Me estremece el encuentro del pobre Samuel con el mal absoluto y que pueda haber quien no se estremezca. Me inquieta que a los niños de hoy se les tome la temperatura al entrar en el colegio con termómetros que parecen pistolas y que quienes los manejan, en lugar de atenuar ese parecido, estiren el brazo apuntando a la frente como si los estuvieran ejecutando.

Hace unas semanas, un ministro al que se le ocurrió cuestionar la desmesura del consumo y producción cárnica fue agriamente contestado desde sectores políticos, empresariales y periodísticos, y finalmente desautorizado por su presidente con la extraña frase “un chuletón al punto es imbatible”. Lo peor de una política convertida en marketing es que los políticos nunca quieren defraudar. Con demasiada frecuencia se sirven de la mentira cuando lo que debieran hacer es pedagogía. Aplíquenselo por igual quienes protestan airados por indultos necesarios como quienes beneficiándose de estos no han tenido una palabra de gratitud o contrición.

¿Íbamos a valorar el sistema público sanitario y a demandar que se invirtiera más en él? El Gobierno de Madrid, tras salir contundentemente reforzado en las urnas, prosigue su política privatizadora externalizando servicios. ¿Íbamos a ser más responsables? Hace poco, tras el contagio masivo en Mallorca de estudiantes llegados para celebrar el final de curso, padres inflamados protestaron en televisiones y radios contra la cuarentena impuesta a sus hijos calificándola de maltrato. ¿Íbamos a ser más cívicos? Todos los años mi calle se convierte en un pestilente urinario durante las fiestas del Orgullo. Pese a la ausencia de visitantes foráneos, este año ha ido a peor. La municipalidad —apresada en el dilema de consentir sin autorizar— no colocó retretes móviles, y la muchedumbre —se diría que envalentonada por las simplistas proclamas electorales legitimadoras de una visión de la libertad que pone el acento en el capricho individual antes que en la razón colectiva— parecía más insumisa que nunca. Pero no nos extrañemos. A esas chicas y chicos dispuestos a bajarse los pantalones en cualquier sitio, desafiando las protestas de vecinos y conserjes, no les estamos dando nada salvo esa pueril rebeldía.

Ayer vi un documental titulado La desaparición de mi madre, donde la ex top model, feminista, profesora de antropología de la moda y activista italiana Benedetta Barzini pronuncia una frase que, pese a su críptico maniqueísmo, me removió: “Quiero irme lo más lejos posible de este hombre blanco que ha devastado el mundo”. Es cierto: de no rectificar con decisión, caminamos al colapso. Ni a mí ni a mis coetáneos estrictos nos afectaría demasiado. Sí a nuestros hijos. El mío, que es un niño sensible y más lector en realidad de lo que yo fui a su edad, ya lo barrunta. El drama de ser padre es no poder salvar ni tan siquiera a tus hijos.

▶ Datos registrados
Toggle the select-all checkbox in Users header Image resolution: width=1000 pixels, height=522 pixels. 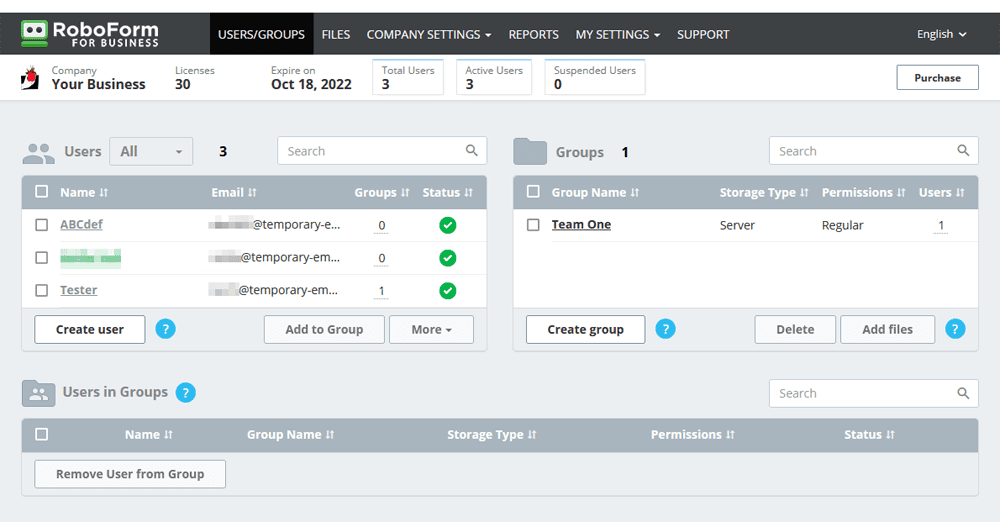[x=41, y=191]
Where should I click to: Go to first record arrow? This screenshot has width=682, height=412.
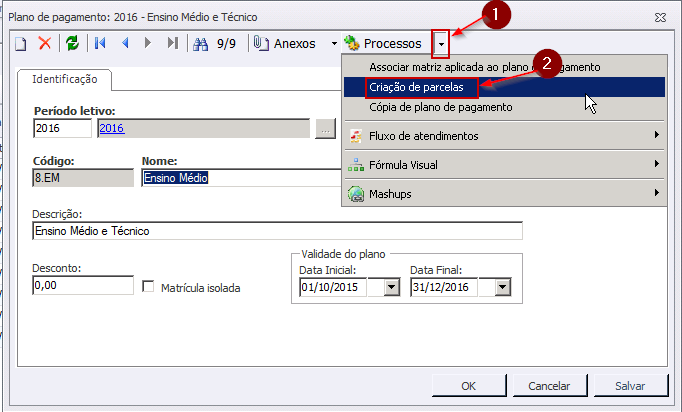coord(100,43)
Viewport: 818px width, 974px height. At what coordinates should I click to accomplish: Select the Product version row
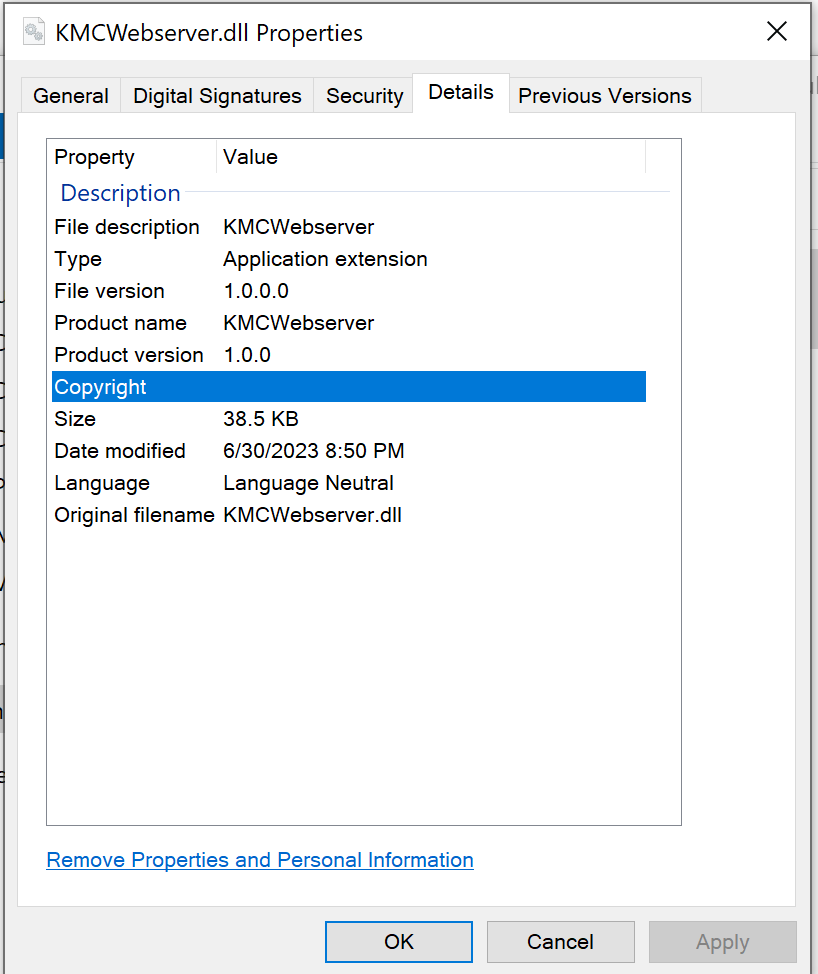128,355
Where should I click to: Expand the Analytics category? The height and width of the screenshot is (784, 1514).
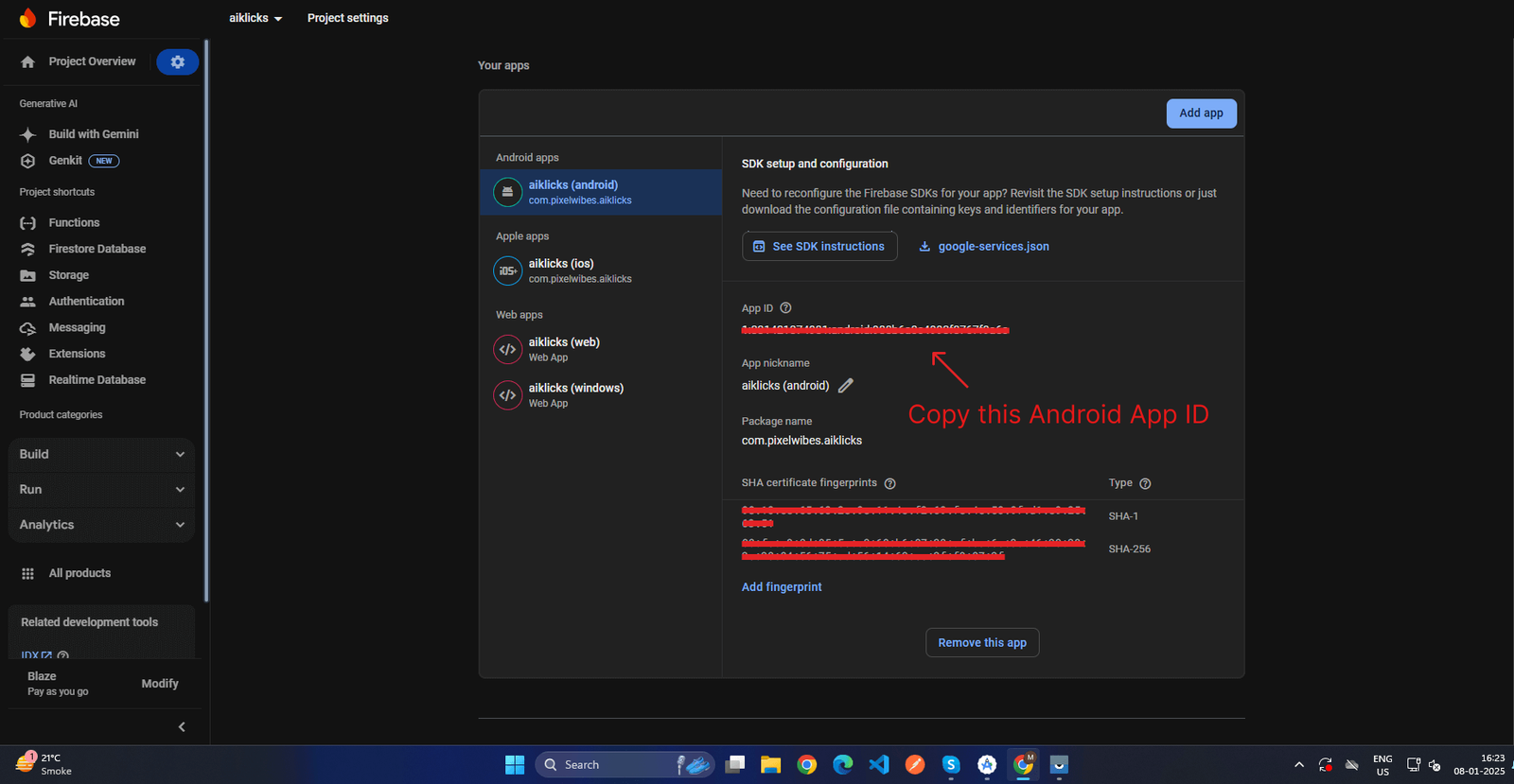pyautogui.click(x=101, y=525)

▶ Instrucciones
a) ¿Qué preguntas formula el texto? Cítalas todas.
b) Devuelve, copiado literalmente, el fragmento del texto que comienza en las palabras "Ayer vi un documental" y termina después de "a tus hijos.".

▶ Soluciones
a)
- ¿Íbamos a valorar el sistema público sanitario y a demandar que se invirtiera más en él?
- ¿Íbamos a ser más responsables?
- ¿Íbamos a ser más cívicos?

b)
Ayer vi un documental titulado La desaparición de mi madre, donde la ex top model, feminista, profesora de antropología de la moda y activista italiana Benedetta Barzini pronuncia una frase que, pese a su críptico maniqueísmo, me removió: “Quiero irme lo más lejos posible de este hombre blanco que ha devastado el mundo”. Es cierto: de no rectificar con decisión, caminamos al colapso. Ni a mí ni a mis coetáneos estrictos nos afectaría demasiado. Sí a nuestros hijos. El mío, que es un niño sensible y más lector en realidad de lo que yo fui a su edad, ya lo barrunta. El drama de ser padre es no poder salvar ni tan siquiera a tus hijos.